Perhaps all our loves are merely hints and symbols . . . perhaps you and I are types and this sadness which sometimes falls between us springs from disappointment in our search, each straining through and beyond the other, snatching a glimpse now and then of the shadow which turns the corner always a pace or two ahead of us.

Charles makes this comment to Julia in Book 3, Chapter 4 during their final argument by the fountain. In response to Julia asking whether she, like Sebastian, could possibly be a forerunner to another love, Charles explains this theory of love that posits people fall in love with someone because they’re searching for meaning and fulfillment. This explanation aligns with Charles’s behavior throughout the novel. When he goes to Sebastian’s Oxford rooms for lunch the first time, Charles describes himself as searching for love because his current life at Oxford was missing something. Although Sebastian awakens Charles's spirit to beauty through Brideshead Castle, ultimately placing Charles on his professional path, Sebastian himself, with his excesses and alcoholism, doesn’t offer long-term emotional satisfaction. Charles believes Julia might offer him meaning because he’s attracted to her both emotionally and physically and because they’re united by their dislike of shallow people, fostered in their bitter marriages.

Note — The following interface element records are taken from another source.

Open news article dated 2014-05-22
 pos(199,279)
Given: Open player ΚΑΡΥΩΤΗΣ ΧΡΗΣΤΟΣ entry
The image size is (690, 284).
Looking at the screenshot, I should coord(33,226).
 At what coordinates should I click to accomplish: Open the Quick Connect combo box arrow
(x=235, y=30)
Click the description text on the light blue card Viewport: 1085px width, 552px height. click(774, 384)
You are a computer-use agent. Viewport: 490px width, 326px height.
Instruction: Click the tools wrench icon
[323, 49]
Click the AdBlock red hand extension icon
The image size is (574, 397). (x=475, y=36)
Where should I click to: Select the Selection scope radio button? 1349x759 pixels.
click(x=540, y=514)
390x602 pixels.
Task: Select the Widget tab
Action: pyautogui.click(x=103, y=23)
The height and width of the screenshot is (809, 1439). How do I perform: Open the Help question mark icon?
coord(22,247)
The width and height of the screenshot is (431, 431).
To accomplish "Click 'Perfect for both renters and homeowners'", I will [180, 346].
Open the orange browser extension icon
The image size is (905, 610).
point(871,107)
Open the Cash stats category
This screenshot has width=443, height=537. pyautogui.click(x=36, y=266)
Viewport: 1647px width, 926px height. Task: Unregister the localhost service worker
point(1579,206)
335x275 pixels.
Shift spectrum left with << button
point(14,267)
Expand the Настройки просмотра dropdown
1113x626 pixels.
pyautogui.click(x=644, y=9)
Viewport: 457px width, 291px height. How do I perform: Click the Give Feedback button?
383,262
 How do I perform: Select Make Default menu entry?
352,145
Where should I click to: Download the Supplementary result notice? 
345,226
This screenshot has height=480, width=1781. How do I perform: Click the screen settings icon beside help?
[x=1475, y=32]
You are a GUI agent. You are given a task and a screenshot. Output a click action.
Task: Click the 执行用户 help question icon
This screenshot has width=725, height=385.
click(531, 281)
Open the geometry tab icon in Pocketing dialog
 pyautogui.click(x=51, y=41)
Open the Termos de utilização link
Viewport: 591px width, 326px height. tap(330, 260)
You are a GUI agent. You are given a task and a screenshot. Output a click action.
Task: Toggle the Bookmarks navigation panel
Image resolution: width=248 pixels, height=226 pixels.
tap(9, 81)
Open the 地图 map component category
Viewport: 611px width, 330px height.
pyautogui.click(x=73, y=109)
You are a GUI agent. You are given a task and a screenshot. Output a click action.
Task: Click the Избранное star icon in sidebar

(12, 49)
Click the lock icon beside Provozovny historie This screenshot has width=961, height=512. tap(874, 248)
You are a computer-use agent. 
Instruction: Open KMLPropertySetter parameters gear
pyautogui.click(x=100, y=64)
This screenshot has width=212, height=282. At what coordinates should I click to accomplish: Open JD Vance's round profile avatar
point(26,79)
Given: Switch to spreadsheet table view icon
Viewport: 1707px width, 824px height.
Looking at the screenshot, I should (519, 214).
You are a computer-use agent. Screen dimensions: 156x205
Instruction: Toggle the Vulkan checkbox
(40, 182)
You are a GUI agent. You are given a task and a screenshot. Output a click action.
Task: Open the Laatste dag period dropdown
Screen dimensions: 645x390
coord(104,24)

This view of love ultimately spells doom for their relationship. As we see in the prologue, Charles begins the novel having fallen out of love again, this time with the Army. Because we can infer that Charles falls in love with Sebastian and the Army initially because they offer him meaning and purpose, this quotation calls into question whether he’ll truly find that with Julia. Although Julia ties him to Brideshead, which represents something meaningful to him, Bridey and Mrs. Muspratt will ultimately live there. Charles and Julia’s affair actually puts Charles further from Brideshead, not closer. Furthermore, if we believe Charles’s philosophy of love, it seems unlikely that Julia will find what she’s looking for in Charles. Julia, believing herself cast out from God's grace, hopes to find some way to be slightly nearer to God through having a family with Charles, but it’s unclear whether Julia would have an easier time conceiving a child with Charles than Rex. Charles, with his agnosticism and his disinterest in children, cannot truly be what she’s looking for.